Não se pode olvidar, ainda, que a superabundância dos meios no excesso tanto pode referir-se ao emprego de meio desnecessário, como ao uso imoderado dos meios necessários, sendo exemplo do primeiro caso o uso de revólver ao invés de um bastão e, do segundo, o uso imoderado do bastão ao golpear o agressor.
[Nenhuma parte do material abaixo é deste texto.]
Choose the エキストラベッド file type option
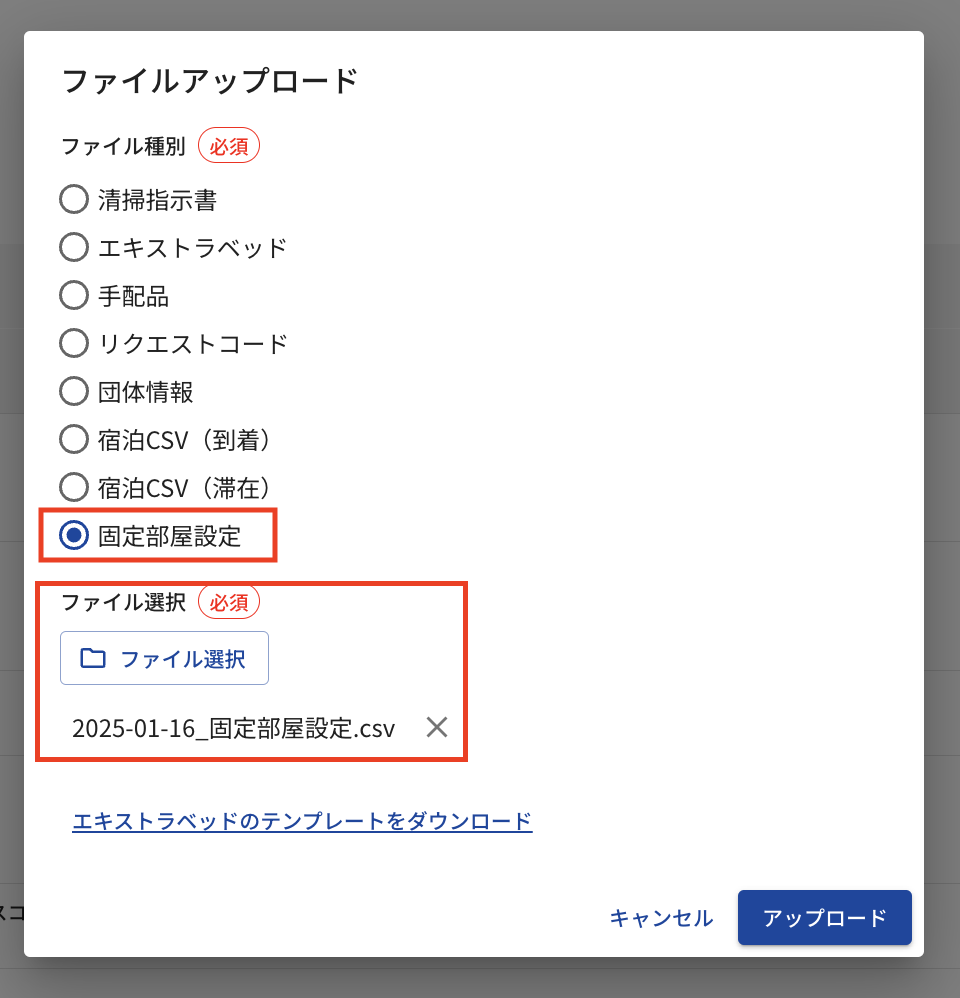 tap(74, 247)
Por fim, é bom frisar que o juízo de antijuridicidade recai sobre a conduta típica, que compreende os aspectos objetivo e subjetivo da ação, desta forma, só se pode excluir a antijuridicidade se a vontade do agente dirigia-se no sentido de uso da justificação, conseqüentemente, o erro quanto à ocorrência de causa de exclusão da antijuridicidade é erro de proibição, que vai descaracterizar a culpabilidade.

CONCLUSÃO

O excesso na legítima defesa e no estado de necessidade foi sendo, paulatinamente, incluído na legislação brasileira, em razão da influência de outros códigos, notadamente o alemão e o italiano.

Tal instituto merece um estudo mais aprofundado e cuidadoso por parte dos doutrinadores e da jurisprudência, justamente porque o seu surgimento advém da desproporcionalidade do uso das excludentes de ilicitude, com extrema subjetividade.

Como dito alhures, existe uma flagrante incoerência no excesso culposo, mas poucos doutrinadores questionaram a sua existência.

Portanto, em poucas linhas, esta é a evolução histórica do excesso na legítima defesa e no estado de necessidade na legislação brasileira.

BIBLIOGRAFIA

BITTENCOURT, Cezar Roberto. Manual de Direito Penal – Parte Geral, 4ª edição. São Paulo: Revista dos Tribunais, 1997.

CARRARA, Francesco. Programa do Curso de Direito Criminal – Parte Geral, volume I. Campinas: LZN, 2002.

FERRI, Eurico. Princípios de Direito Criminal. Campinas: Russel Editores, 2003.

MIRABETE, Julio Fabbrini. Manual de Direito Penal, 19a edição. São Paulo: Atlas, 2003.